# 課題の目的
切り通しの風景についての記事を、最後の文の後から書き継いでください。

そういえば崖からイメージするものとして現在の代々木四丁目付近を描いた「岸田劉生の切通之写生」の赤土の関東ローム層があらわにされた景色が思い浮かぶ。それは八王子に越してから学校に通うのに毎日歩いた赤土の切り通しの峰開戸の風景に似ているからだろう。切通之写生と同じような構図の写真が「写真で見る江戸東京 (とんぼの本)」でも見られることから、こうした切り通しは江戸東京に遍在する風景であったと思われる。(訂正とお詫び:手持ちの本が見つからず、古本をネットから購入したら、切通しの写真が見つからず...どうやら別の写真集だったらしい。m(_ _)m)
この様な赤土が露出した切り通しも、道が舗装され、崖には擁壁が設けられたり、切通しに面した高低差のある敷地に建蔽率をフルに活用して建てられたビルが擁壁を兼ね、地上に面していても地階という倒錯した建物が現れるに至っては、もはや元の地形を記憶する手立てさえ失い、代々木四丁目は刀剣博物館近くの坂道から「切通之写生」を思い浮かべることすら困難となっている。

# 提供データ
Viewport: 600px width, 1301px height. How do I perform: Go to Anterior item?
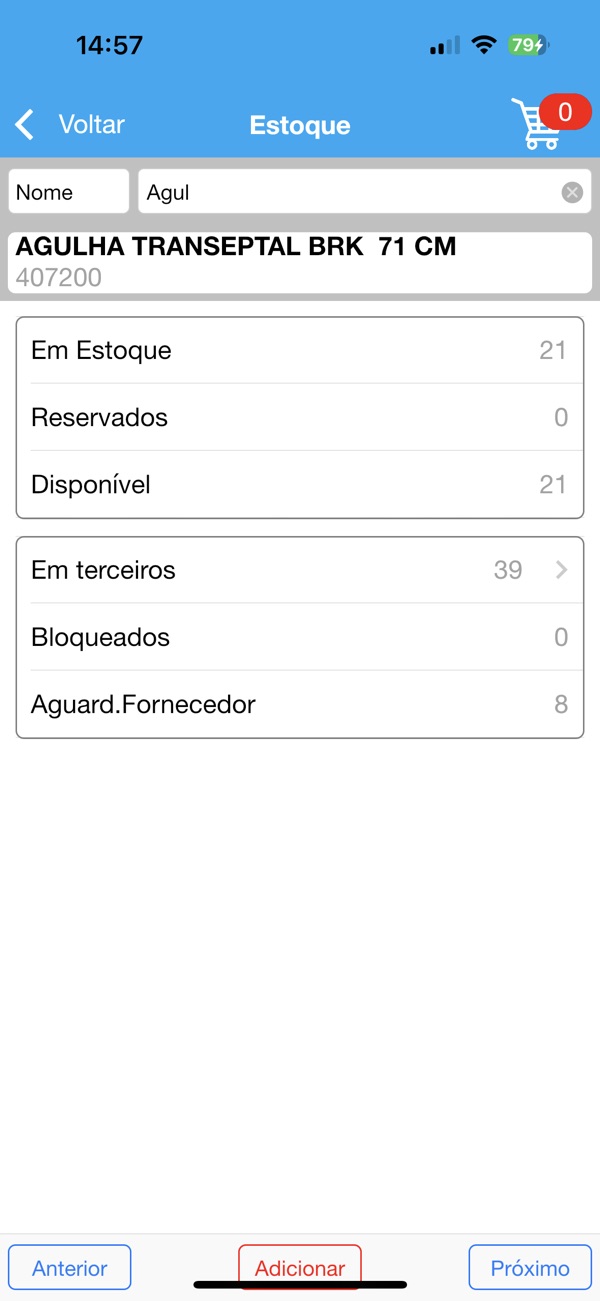[x=70, y=1268]
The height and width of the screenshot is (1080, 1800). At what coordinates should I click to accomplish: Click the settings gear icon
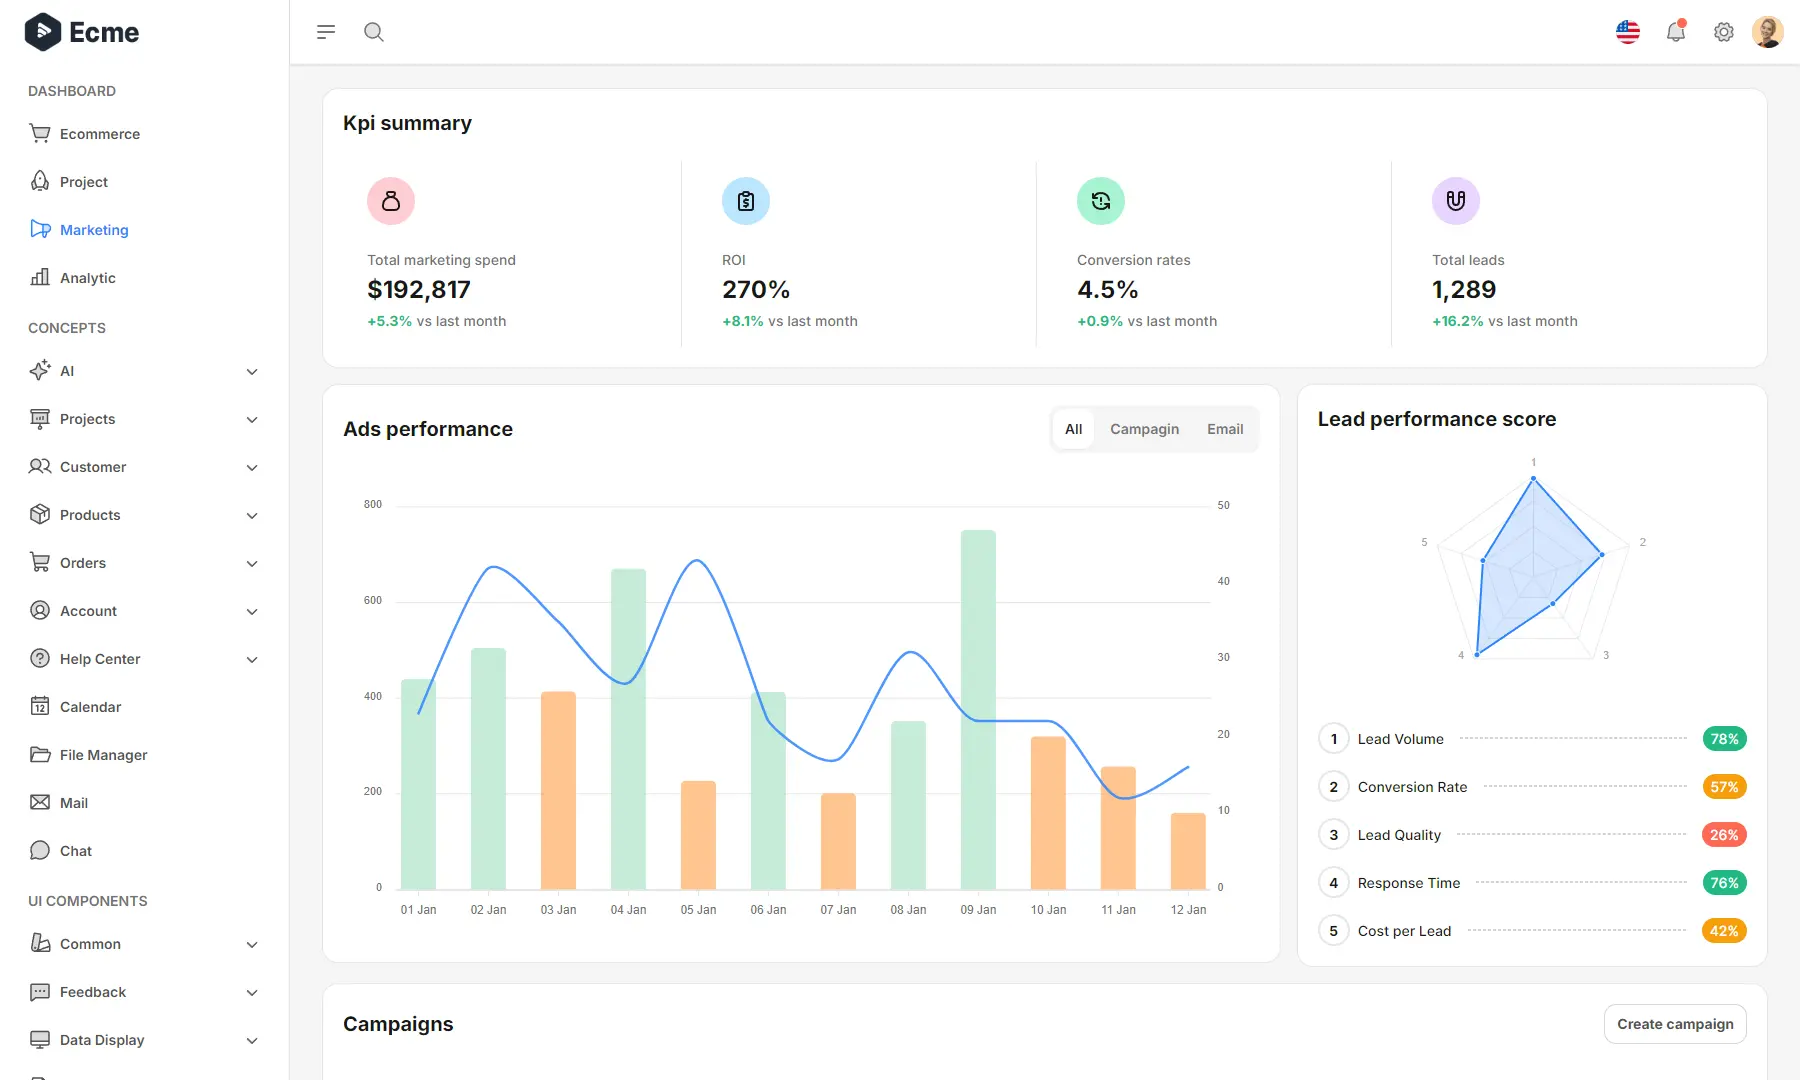1723,31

# 回答
追記:本書でもカシミールと数値地図5mメッシュ(標高)からデジタル鳥瞰図が作成されている。カシミール(Windowsのみ)はパブリックドメインなので無料で入手できるが、数値地図5mメッシュ(標高)は日本地図センターから有償(地域毎・7500円)で入手する必要がある。そんな面倒くさいことは苦手な人にはGoogle Earthに...東京地形地図を表示させる方法もある。